Helft mir mal auf die Sprünge:
In welcher Mannschaftssportart muss man auch einen Tag vorher ankündigen, wer im Team antreten wird ?
Klingt für mich nach Absurdistan, was ist, wenn jemand erkrankt, Flieger verpasst, etc. ? Brett frei lassen ?
Wollen die großen Meister nicht mehr überrascht werden, wer ihr Gegner ist ?

Victor Busch
Victor Busch
3 Monate zuvor

Spannender Artikel, sowas in der Tagesszeitung und die Leute würden sich mehr für die BL interessieren.
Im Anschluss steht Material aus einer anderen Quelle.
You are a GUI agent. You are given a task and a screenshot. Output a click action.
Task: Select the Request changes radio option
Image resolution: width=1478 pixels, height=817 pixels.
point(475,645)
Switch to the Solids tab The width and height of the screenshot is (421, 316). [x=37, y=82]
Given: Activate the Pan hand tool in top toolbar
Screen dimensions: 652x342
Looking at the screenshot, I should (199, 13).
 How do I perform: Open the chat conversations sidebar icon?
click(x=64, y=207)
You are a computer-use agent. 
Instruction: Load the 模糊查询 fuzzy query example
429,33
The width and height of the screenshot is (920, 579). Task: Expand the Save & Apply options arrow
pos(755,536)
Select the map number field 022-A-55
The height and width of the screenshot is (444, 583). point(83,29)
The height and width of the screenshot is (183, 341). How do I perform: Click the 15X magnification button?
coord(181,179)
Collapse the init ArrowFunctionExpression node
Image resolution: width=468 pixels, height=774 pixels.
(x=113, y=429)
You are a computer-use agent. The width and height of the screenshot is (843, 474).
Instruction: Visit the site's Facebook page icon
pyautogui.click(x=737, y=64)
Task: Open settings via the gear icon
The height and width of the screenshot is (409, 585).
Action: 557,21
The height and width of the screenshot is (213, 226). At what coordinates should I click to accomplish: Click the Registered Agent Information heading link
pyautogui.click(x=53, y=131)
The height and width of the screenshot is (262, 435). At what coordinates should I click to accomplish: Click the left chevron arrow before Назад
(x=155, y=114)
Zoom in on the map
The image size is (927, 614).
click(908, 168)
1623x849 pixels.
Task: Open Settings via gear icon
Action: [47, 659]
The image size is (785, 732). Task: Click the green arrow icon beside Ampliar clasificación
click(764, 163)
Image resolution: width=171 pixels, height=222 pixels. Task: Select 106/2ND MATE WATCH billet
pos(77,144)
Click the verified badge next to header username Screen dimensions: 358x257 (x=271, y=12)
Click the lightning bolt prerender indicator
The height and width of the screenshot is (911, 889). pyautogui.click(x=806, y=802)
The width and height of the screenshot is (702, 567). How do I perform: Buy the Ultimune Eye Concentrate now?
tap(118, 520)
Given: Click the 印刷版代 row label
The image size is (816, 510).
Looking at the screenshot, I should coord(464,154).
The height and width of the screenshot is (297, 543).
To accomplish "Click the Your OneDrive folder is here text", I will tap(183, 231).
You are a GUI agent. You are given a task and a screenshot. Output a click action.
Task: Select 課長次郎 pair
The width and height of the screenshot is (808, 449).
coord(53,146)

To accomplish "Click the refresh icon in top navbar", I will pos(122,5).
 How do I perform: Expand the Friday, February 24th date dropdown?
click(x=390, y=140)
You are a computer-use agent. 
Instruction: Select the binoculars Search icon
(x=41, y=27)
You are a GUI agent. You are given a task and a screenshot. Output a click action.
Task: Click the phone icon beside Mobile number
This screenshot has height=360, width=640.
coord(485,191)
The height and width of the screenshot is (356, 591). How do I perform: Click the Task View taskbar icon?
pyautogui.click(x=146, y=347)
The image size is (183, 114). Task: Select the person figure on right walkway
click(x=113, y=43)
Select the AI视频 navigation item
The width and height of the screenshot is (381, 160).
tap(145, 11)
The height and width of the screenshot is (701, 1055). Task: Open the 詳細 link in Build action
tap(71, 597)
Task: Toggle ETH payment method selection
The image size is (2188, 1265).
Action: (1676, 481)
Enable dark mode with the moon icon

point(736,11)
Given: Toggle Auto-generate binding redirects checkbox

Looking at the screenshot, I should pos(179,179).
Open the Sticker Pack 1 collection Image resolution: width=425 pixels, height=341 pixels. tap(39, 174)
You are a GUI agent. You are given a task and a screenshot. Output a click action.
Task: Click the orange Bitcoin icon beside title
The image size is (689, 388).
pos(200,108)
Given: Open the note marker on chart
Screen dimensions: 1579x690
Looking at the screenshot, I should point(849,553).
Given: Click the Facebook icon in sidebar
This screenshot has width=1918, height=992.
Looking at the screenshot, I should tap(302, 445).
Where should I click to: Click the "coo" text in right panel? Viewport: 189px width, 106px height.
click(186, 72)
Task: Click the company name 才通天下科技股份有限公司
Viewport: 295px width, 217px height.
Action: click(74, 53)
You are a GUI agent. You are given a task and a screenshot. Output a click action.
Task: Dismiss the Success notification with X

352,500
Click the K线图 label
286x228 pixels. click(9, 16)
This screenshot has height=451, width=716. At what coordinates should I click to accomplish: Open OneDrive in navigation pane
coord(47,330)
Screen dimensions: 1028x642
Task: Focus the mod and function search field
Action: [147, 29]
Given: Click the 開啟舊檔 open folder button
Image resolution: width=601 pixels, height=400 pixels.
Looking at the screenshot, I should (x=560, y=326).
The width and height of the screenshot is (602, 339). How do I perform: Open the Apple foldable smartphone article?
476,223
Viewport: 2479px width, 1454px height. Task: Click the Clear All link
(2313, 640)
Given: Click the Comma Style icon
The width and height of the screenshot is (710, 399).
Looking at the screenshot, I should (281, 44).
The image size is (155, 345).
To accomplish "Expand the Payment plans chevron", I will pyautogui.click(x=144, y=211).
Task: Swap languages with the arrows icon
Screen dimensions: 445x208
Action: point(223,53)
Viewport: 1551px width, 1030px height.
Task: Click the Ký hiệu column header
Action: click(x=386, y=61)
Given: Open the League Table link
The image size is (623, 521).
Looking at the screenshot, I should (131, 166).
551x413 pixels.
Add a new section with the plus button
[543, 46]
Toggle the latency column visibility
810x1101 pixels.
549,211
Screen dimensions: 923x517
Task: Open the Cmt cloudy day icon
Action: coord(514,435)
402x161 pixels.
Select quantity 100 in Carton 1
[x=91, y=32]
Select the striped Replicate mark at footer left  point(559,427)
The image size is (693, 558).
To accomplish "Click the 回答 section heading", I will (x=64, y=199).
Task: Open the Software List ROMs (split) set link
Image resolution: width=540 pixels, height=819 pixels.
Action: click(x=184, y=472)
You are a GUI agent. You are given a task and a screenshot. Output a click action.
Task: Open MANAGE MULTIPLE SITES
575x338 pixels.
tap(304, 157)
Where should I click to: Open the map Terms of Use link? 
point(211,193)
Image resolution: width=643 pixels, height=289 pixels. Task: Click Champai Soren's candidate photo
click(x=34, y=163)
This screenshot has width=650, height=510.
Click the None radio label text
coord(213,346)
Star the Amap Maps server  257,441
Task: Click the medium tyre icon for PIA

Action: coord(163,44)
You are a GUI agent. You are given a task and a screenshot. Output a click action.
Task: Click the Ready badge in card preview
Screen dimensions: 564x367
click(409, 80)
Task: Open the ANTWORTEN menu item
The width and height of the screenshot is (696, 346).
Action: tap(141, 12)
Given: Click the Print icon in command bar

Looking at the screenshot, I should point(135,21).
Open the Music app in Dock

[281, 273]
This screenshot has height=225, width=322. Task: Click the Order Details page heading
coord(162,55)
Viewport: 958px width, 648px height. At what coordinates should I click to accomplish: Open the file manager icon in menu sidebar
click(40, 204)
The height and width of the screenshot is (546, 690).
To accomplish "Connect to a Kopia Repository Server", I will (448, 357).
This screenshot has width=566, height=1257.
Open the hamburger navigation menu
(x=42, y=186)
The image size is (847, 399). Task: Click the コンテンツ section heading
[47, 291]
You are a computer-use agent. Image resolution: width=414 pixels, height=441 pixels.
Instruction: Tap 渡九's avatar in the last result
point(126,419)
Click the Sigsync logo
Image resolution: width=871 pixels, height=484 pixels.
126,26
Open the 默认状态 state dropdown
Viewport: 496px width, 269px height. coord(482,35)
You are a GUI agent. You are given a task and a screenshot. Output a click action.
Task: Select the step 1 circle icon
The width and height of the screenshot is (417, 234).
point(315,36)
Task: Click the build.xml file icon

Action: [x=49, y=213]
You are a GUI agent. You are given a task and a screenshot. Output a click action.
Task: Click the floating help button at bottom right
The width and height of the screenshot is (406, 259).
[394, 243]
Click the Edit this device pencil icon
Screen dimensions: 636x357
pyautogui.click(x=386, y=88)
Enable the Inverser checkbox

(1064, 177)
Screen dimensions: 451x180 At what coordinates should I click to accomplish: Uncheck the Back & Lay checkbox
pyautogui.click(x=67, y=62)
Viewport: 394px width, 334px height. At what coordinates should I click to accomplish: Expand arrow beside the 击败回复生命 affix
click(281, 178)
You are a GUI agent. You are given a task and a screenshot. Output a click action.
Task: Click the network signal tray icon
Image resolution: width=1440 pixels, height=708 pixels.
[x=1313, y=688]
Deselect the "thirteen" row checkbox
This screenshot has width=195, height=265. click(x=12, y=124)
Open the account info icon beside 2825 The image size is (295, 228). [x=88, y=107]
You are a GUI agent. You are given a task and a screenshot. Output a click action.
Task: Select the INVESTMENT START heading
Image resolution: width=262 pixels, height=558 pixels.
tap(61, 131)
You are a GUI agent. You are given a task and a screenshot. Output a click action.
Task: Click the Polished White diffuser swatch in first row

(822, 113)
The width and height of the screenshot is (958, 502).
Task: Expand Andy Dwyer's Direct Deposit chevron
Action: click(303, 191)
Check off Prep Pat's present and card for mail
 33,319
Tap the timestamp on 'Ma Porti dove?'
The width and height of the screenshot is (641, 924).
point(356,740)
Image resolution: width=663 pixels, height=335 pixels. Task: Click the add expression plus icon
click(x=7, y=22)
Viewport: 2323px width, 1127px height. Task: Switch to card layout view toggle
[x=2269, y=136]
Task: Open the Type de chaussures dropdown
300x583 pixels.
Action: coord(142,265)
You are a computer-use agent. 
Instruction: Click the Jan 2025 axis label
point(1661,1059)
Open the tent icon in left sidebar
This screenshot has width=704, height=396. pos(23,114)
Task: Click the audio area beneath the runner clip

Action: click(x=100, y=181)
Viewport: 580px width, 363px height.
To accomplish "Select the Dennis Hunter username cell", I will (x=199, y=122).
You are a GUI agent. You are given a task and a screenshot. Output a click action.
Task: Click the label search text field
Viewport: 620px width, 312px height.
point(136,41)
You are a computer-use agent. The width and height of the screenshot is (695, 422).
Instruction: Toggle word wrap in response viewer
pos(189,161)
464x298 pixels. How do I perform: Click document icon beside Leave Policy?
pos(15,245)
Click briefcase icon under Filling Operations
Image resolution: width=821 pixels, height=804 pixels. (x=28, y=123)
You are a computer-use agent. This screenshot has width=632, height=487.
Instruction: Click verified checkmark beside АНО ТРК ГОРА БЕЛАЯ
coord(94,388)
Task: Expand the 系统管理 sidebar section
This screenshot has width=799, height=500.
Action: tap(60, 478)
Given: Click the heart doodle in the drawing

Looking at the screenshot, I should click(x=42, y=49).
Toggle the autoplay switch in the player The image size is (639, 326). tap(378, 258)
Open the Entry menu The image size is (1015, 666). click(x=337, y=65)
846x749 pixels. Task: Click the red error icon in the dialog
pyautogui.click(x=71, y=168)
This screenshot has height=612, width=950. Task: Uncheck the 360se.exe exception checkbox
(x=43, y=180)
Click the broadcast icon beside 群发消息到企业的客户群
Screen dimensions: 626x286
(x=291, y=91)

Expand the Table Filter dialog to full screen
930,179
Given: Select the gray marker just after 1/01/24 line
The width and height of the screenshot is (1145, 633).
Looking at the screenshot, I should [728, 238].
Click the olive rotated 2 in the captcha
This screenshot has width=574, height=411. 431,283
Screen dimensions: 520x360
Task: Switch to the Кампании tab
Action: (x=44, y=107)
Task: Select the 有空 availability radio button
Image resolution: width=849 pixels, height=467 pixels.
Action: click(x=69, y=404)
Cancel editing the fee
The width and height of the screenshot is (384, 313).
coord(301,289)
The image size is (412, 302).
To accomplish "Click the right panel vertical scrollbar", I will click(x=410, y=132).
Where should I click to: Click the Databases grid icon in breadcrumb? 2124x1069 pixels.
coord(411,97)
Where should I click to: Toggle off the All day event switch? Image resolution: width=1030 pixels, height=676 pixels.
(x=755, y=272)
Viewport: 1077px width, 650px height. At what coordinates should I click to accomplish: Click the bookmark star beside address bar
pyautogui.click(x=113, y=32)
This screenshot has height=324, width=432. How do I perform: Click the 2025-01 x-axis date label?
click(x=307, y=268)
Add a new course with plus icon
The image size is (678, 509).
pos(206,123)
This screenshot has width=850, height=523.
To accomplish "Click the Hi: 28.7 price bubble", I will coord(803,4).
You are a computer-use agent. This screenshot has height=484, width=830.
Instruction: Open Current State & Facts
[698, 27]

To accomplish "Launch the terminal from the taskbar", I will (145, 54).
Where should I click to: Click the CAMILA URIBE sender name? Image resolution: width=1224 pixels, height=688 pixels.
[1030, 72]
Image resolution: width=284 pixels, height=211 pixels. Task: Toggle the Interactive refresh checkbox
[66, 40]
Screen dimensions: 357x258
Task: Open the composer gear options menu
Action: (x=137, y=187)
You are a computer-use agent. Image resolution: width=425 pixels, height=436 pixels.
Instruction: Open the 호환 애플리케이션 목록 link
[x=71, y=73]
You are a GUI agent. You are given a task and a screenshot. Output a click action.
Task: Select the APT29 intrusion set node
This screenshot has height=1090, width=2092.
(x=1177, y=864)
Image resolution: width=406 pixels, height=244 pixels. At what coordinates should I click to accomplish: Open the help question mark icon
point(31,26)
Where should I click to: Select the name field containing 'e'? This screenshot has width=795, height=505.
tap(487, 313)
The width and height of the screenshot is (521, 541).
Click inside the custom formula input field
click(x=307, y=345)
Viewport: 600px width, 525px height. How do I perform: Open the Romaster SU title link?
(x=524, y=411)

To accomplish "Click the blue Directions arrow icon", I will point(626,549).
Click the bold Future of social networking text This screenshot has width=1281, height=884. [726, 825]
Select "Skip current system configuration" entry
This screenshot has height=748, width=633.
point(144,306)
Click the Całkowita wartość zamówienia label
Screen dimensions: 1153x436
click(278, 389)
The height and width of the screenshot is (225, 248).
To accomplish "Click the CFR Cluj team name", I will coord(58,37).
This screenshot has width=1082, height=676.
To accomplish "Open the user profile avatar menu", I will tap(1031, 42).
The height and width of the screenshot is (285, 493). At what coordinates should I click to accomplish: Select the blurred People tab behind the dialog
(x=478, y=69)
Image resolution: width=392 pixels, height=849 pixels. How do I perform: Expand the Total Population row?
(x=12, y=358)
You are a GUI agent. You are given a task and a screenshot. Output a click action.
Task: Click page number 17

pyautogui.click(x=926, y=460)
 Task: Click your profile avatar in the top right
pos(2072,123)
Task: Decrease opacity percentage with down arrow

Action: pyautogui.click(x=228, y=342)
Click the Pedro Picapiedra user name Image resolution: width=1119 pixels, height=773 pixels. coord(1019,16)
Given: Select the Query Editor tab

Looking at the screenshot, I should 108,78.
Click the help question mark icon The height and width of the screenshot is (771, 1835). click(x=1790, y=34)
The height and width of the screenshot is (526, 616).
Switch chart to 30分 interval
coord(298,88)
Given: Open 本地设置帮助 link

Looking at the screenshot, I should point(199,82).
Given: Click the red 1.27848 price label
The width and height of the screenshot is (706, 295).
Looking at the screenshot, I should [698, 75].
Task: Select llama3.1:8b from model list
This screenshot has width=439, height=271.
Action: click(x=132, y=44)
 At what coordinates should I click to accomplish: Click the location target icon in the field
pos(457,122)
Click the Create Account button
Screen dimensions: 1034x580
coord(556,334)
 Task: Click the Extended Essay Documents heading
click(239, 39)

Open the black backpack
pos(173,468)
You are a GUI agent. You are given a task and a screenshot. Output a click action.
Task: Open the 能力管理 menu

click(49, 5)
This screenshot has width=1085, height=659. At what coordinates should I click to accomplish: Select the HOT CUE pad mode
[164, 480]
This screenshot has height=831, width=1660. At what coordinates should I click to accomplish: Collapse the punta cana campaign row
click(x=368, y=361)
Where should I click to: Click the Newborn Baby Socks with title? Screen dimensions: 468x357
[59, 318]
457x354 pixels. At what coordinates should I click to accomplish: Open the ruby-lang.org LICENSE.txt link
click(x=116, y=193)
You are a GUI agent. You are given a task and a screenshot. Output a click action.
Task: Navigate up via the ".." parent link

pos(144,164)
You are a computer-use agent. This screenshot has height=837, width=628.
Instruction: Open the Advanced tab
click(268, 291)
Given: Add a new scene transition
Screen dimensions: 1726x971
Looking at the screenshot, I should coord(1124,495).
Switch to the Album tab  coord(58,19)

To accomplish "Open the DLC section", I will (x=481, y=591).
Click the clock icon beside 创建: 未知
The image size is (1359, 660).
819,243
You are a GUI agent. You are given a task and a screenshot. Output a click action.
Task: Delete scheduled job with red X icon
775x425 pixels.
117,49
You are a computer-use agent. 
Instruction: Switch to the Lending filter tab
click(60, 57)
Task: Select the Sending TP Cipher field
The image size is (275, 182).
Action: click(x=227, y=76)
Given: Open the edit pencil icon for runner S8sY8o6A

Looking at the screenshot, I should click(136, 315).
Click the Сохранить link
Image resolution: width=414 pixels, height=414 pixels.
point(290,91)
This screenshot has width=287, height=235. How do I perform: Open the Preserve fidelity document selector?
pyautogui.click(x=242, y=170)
Aber überträgt ja niemand und wenn, dann nicht alle Spiele…

Peter
Peter
3 Monate zuvor

Pikant im Zusammenhang mit dem Bjerre-Wechsel ist, das Wolfgang Pajeken noch vor wenigen Jahren selbst für den St. Pauli gespielt hat.

Cashflorist
Cashflorist
3 Monate zuvor

Spannend und informativ, wer wo und wie offenes und verdecktes Sponsoring betreibt und wie sich bestimmte “Transfers” und “Prämien” gestalten lassen. Auch, dass in der Schachbundesliga Doppelinvest möglich zu sein scheint und augenscheinlich kein Interessenskonflikt darstellt, ist erfreulich.